Autoriser des frappes ukrainiennes en profondeur?

Le secrétaire d’État américain Blinken était à Kiev le 11 septembre. Il a informé les Ukrainiens qu’ils sont désormais autorisés à utiliser des armes américaines, en particulier des missiles à plus longue portée, contre des cibles en Russie. Mais lisons bien le commentaire qu’en fait Moon of Alabama:

Deux questions se posent :
– Combien de missiles américains à plus longue portée l’Ukraine possède-t-elle encore ?
– Combien reste-t-il de cibles militaires en Russie qui n’ont pas encore été évacuées ou qui n’ont pas reçu de protection supplémentaire ?

Je pense que ces deux chiffres sont faibles.

L’administration Biden s’est battue sur ces questions. Le Pentagone se serait opposé à ce que l’Ukraine puisse agir de la sorte. Les généraux savent ce que la Russie peut faire et craignent des représailles. Les bellicistes du département d’État semblent toutefois avoir remporté la discussion.

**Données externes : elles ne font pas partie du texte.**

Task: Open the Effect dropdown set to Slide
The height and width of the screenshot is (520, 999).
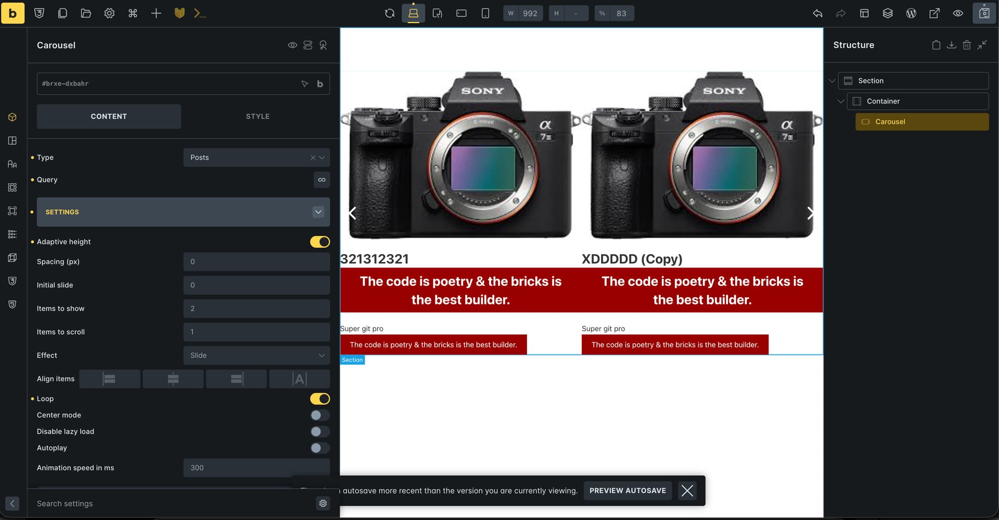Action: pyautogui.click(x=256, y=356)
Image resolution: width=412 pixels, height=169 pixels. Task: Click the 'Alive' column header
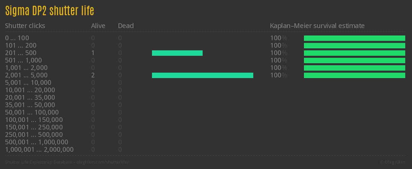pyautogui.click(x=98, y=26)
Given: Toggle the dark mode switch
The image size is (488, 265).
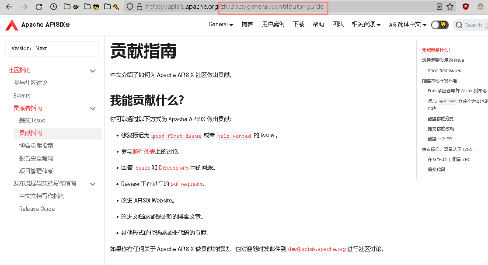Looking at the screenshot, I should coord(439,25).
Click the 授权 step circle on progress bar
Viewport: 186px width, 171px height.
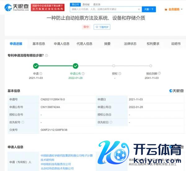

Mais c’est le Pentagone qui procédera, ou non, à un réapprovisionnement. Les Ukrainiens ne recevront pas de missiles supplémentaires si les généraux sont déterminés à les bloquer.

Actuellement, l’Ukraine envoie régulièrement des drones et des missiles sur la Crimée ou dans les régions frontalières. Mais il se pourrait que cette phase s’arrête car, dans l’Union Européenne comme aux Etats-Unis, le parti de la négociation commence à peser.

Ajoutons aussi la crainte américaine qu’une Ukraine désespérée envisage de frapper le Kremlin pour assassiner Vladimir Poutine.

L’Allemagne pousse à une négociation

Le Wall Street Journal fait état de pressions exercées sur l’Ukraine pour qu’elle réfléchisse à une fin de conflit.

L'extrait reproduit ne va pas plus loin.